24これらのことについて証しをし、それを書いたのは、この弟子である。わたしたちは、彼の証しが真実であることを知っている。
25イエスのなさったことは、このほかにも、まだたくさんある。わたしは思う。その一つ一つを書くならば、世界もその書かれた書物を収めきれないであろう。
【注釈】
【講話】
■結びの言葉の背景
使徒ヤコブは早くに殉教し、パウロも殉教し、使徒ペトロも殉教し、義人ヤコブと呼ばれたイエス様の弟も殉教する中で、一人だけ、驚くほど長命を保ったイエス様の弟子(使徒ヨハネ?)がいました。彼を始祖として敬う共同体の人たちの間で、この弟子はイエス様が再臨するまで生きながらえると言われるようになりました。とりわけ、ヨハネ共同体とその周辺のキリスト教徒の間で、ペトロの殉教と愛弟子の長命とが比較対照されたために、愛弟子の共同体の人たちは、愛弟子の長寿を弁明するために21章22節のイエス様の言葉を創作した。こういう見方があります〔ブルトマン『ヨハネの福音書』〕。これに対して、この始祖がヨハネ共同体の人たちの「予想に反して」亡くなった。この始祖の死が、共同体の人たちに混乱と動揺を与えたので、この疑問に応えるために、21章の編集者(あるいは彼とは別人?)が、21章23〜25節を書き加えたという見方もあります〔キーナー『ヨハネ福音書』(2)参照〕。
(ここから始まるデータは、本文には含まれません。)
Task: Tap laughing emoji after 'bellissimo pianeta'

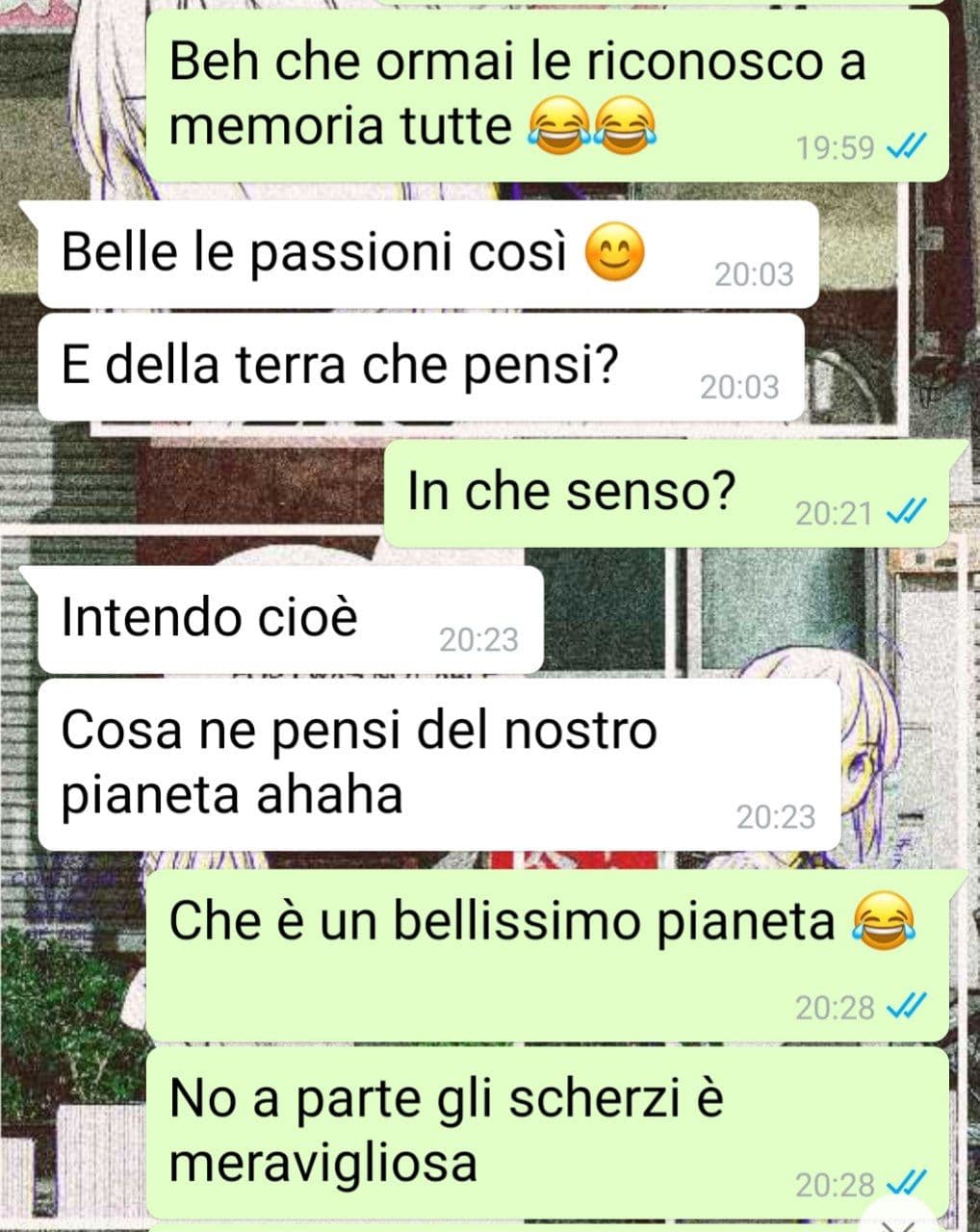Action: [884, 923]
原初のキリスト教会が、使徒たちこそイエス様の御言葉とその御業の「目撃者」であり「証人」であると強調することは比較的少なく、使徒たちに続く第2世代になってから、ルカ1章1〜4節やヨハネ19章35節や使徒言行録2章32節や第二ペトロ3章1〜2節において、使徒の「目撃証人」の重要性が強調されるようになります〔ブラウン『ヨハネ福音書』(2)〕。だからと言って、わたしたちは、このような目撃証言を、後の教会による創作だとか、教義的な弁護のための創出だと見なす必要はありません。使徒たちが存命中の原初教会においては、彼らがナザレのイエス様の実際の目撃者であることは言わば自明のことでしたから、ことさらにそのことを言い立てる必要がなかったのです。第二世代になって初めて、伝えられた出来事が「事実である」ことを確認するために、伝承の源である使徒たちや目撃者の証言が重視されるようになったからです。だから、証言の信憑性に懐疑的な見方に対して、21章22節のイエス様からペトロへの御言葉は、イエス様にさかのぼるとする見方があり〔キーナー『ヨハネ福音書』(2)〕、あるいは、22節のイエス様の御言葉は、口伝と、書かれた文書との境界に位置する頃の確かな使徒的伝承に基づくという見解があります〔ブラウン『ヨハネ福音書』(2)〕。
わたしの見るところ、歴史的な信憑性に対して懐疑的な立場も、その信憑性を擁護する立場も、どちらも決定的な確実性に欠けています。むしろ、主の愛弟子が、己の長命とペトロの殉教とを比べて、それぞれ異なる主の導きを覚える中で、イエス様から愛弟子の始祖に「主の言葉」(22節)が与えられた。このように推定するのが適切でないでしょうか。与えられた御言葉は、彼が主の再臨まで生き永らえることを必ずしも保証するものではないと「兄弟たちに」告げたのでしょう。23節は、このことを示唆すると思われます。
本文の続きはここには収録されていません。